Being the parent of a strong-willed child might seem like quite the challenge, but according to clinical psychologist Laura Markham, your strong-willed child is a blessing. What you see as a stubborn and frustrating personality today is going to become a confident, powerful personality in the future. Provided you raise your strong-willed child with the right combination of compassion, sensitivity and expectation, you are setting your child up for a bright future.
Speak Less, Act More
According to the University of Alabama’s Parenting Assistance Line, when you spend too much time talking to your strong-willed child, you run the risk of frustrating him and losing his attention. When you instruct him to do something or to behave in a more appropriate manner, keep it short and sweet. The more frustrated and annoyed you get while instructing him, the more he feeds off of your energy and the more conflict ensues.
Strong-willed Children Need Choices
Your strong-willed child needs to feel he has control over her life, advises Markham. As her parent, your job is to provide her with a little freedom to control her own life while still maintaining control yourself. She’s more likely to follow the rules and avoid conflict if she thinks she’s in control. For example, if you want her to get dressed for school, she’s more likely to do it if she’s wearing what she wants to wear rather than what you want her to wear.
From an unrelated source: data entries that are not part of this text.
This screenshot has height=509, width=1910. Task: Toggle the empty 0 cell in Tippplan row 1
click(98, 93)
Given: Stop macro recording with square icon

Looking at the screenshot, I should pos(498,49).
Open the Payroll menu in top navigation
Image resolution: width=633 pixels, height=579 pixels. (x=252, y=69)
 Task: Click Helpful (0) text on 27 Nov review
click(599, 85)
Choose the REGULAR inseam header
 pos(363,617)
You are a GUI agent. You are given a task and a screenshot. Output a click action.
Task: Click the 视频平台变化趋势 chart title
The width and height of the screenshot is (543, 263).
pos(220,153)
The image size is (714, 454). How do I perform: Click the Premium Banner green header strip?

If you’re really concerned about her lack of fashion sense, you can pick out two outfits and ask her to choose the one she wants to wear.
Enforce the Consequences
Strong-willed children are likely to believe that their way is the best way and they often try to exert their power. According to the University of Alabama’s Parenting Assistance Line, one way to ensure that your strong-willed child follows the rules and stays out of trouble is to enforce the consequences. By not allowing his stubborn behavior to derail the rules and expectations you’ve set, you are showing her that not abiding by the rules results in punishment. When you don’t follow-through, your strong-willed child will use her will to talk her way out of punishment in the future.
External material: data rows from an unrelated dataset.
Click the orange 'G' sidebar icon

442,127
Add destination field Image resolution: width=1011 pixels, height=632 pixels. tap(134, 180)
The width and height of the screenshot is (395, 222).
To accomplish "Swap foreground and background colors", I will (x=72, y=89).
Let Him Have his Own Feelings
One thing strong-willed children dislike is being told they are wrong. Their beliefs are what they consider correct and valid, which means you need to let them hold onto those no matter how much you disagree, advises Markham. For example, when you have rules in your household and your child doesn’t view them as fair, don’t tell him he’s wrong. Instead, tell him you respect that he feels they are unfair based on his own reasoning but that as the parent you believe they are fair. He’s free to believe they are unfair all he wants, but that doesn’t mean he can disobey them.